Only the number is wanted: count the lines in the data with "button" in them.

---*---

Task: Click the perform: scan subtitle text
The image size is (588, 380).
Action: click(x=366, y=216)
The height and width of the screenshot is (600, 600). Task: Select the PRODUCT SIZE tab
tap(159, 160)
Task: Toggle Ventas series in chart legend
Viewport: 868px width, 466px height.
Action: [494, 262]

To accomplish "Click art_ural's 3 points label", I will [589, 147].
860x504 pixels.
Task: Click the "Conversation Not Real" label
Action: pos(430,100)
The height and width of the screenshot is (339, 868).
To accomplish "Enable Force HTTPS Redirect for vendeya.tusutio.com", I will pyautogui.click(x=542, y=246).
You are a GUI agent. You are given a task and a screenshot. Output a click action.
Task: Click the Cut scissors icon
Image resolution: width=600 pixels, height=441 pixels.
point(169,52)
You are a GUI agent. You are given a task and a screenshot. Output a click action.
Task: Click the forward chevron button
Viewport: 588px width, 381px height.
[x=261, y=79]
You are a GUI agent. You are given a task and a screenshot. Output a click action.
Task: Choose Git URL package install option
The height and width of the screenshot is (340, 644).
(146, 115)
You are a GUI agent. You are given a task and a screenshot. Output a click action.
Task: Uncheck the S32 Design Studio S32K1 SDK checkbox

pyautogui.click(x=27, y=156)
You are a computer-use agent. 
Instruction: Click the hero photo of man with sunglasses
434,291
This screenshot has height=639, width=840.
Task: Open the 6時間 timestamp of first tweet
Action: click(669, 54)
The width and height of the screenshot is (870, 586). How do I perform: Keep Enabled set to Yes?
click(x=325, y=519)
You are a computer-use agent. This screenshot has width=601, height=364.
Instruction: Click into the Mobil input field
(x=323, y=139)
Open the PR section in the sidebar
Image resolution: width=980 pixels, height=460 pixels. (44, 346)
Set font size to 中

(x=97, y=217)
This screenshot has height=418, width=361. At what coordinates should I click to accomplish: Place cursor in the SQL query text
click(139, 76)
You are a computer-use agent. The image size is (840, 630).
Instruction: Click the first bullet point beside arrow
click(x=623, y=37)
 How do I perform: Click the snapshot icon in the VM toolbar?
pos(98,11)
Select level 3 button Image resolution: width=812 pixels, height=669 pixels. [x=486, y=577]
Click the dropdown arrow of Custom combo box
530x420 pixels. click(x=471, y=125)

---*---

EXERCISE OUTPUT: 2